> **Task instructions**:
Give the records again exactly as written. Leave out the pictures.

Excerpts from a dataset:
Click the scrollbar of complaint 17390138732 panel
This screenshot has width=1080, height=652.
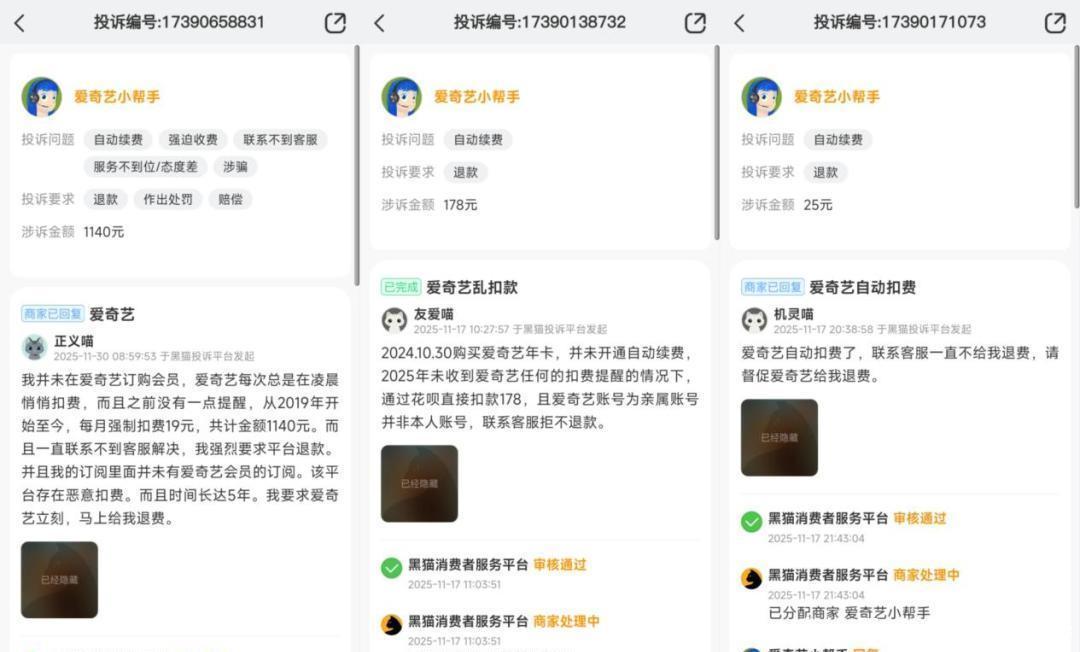717,143
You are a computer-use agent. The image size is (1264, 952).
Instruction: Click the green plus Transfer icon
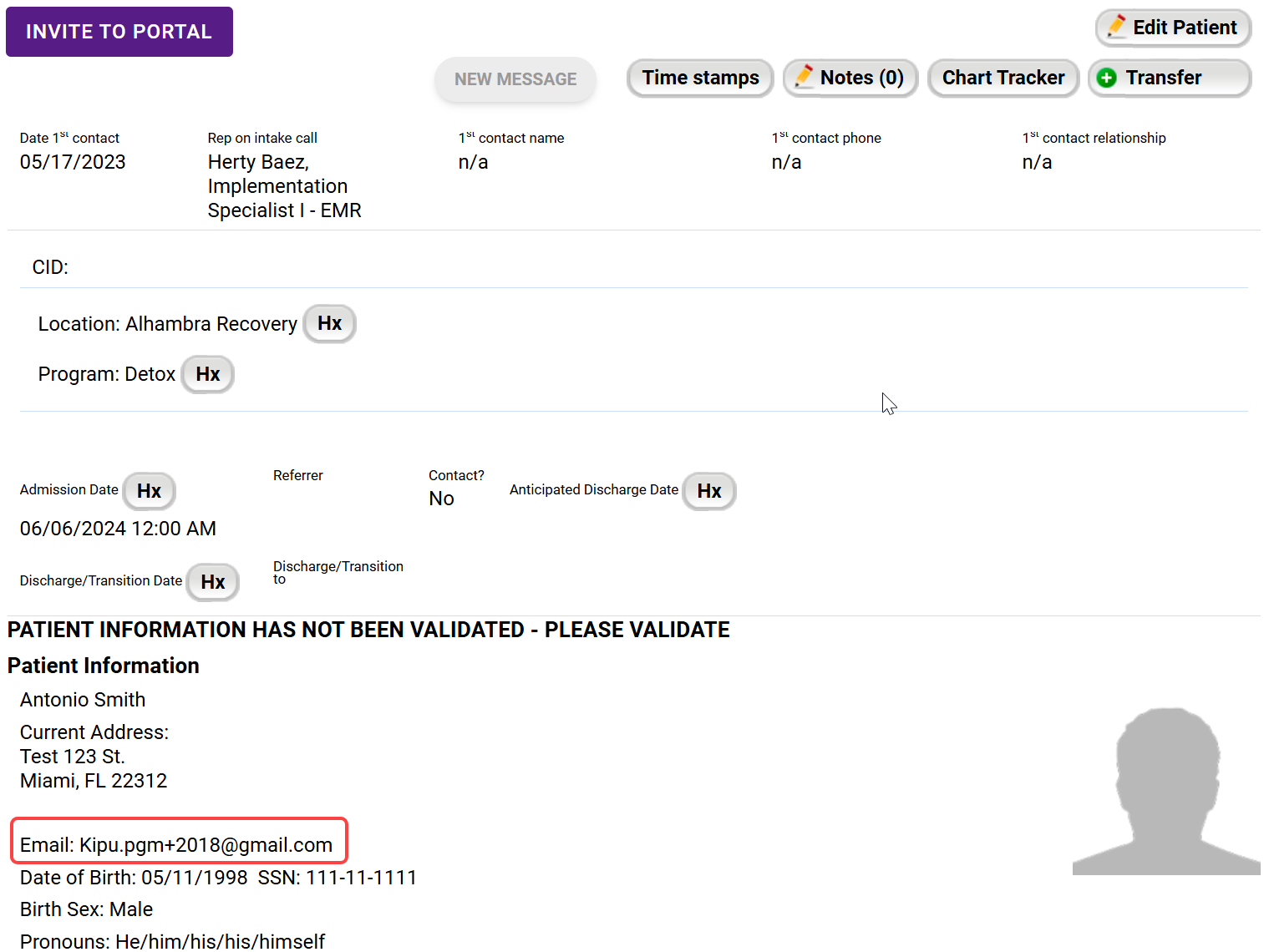[1106, 78]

> **Your response**:
Click the scrollbar of complaint 17390138732 panel
This screenshot has width=1080, height=652.
717,143
You are a computer-use agent. The image size is (1264, 952).
Instruction: Click the green plus Transfer icon
[1106, 78]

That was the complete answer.